■ WHAT TO PRODUCE ■
Print the entries below word for word; the pictures stay out of your copy.

□ □ □ □ □ □ □

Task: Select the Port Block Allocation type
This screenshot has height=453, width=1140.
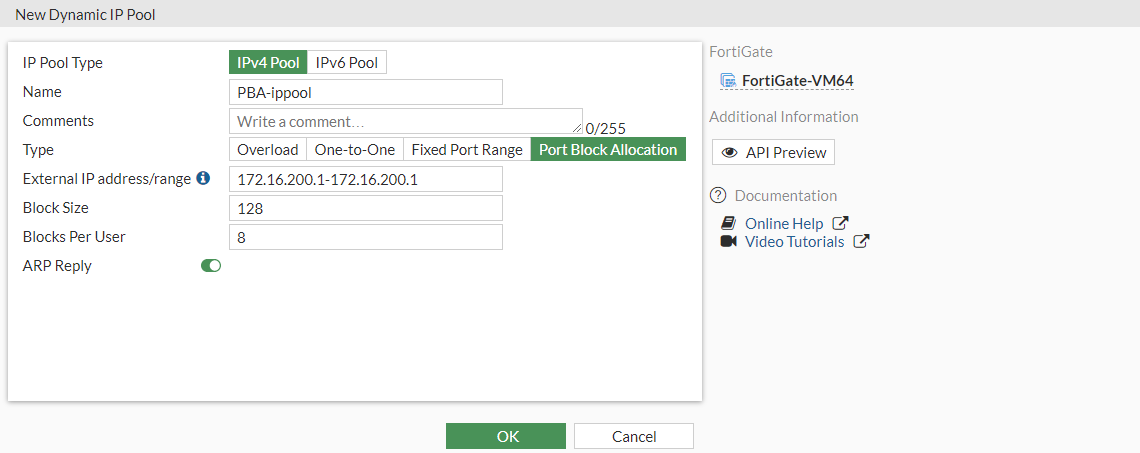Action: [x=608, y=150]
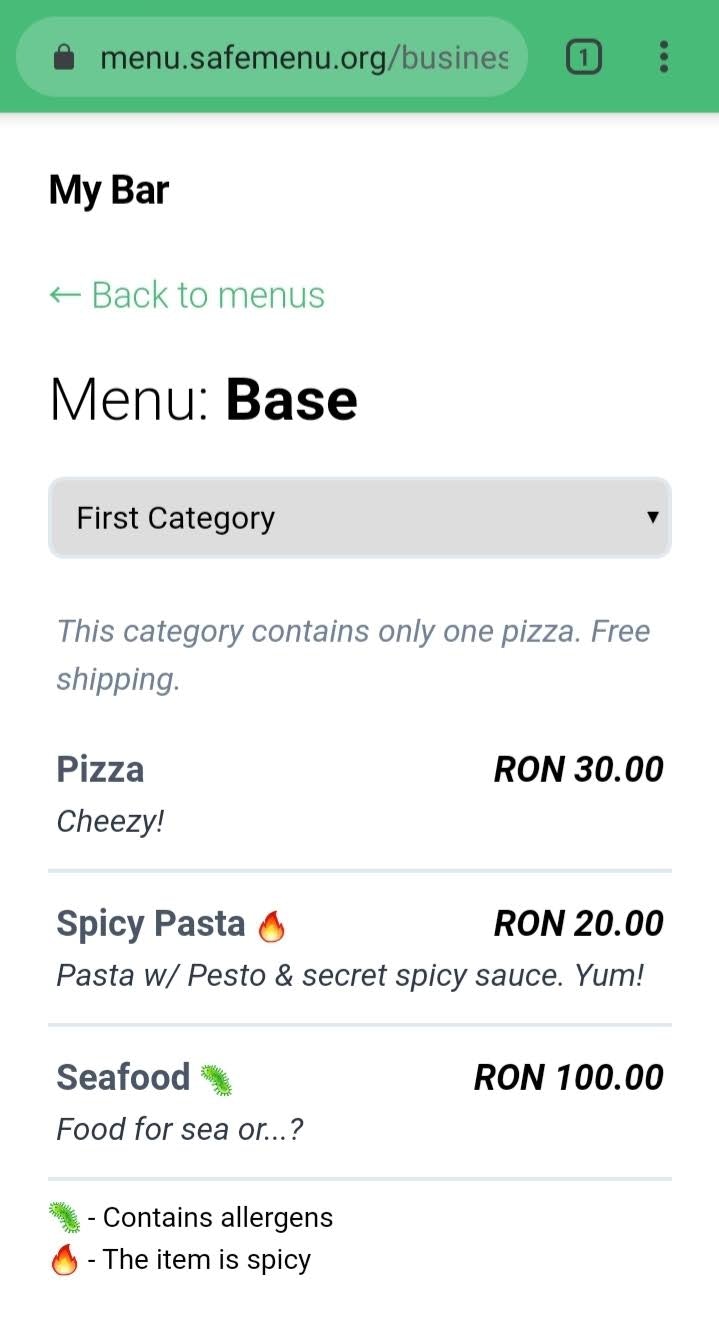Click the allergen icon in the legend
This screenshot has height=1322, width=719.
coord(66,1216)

□ □ □ □ □ □ □

■ ANSWER SPACE ■
Task: Select the Port Block Allocation type
This screenshot has height=453, width=1140.
Action: [x=608, y=150]
Click the allergen icon in the legend
This screenshot has height=1322, width=719.
coord(66,1216)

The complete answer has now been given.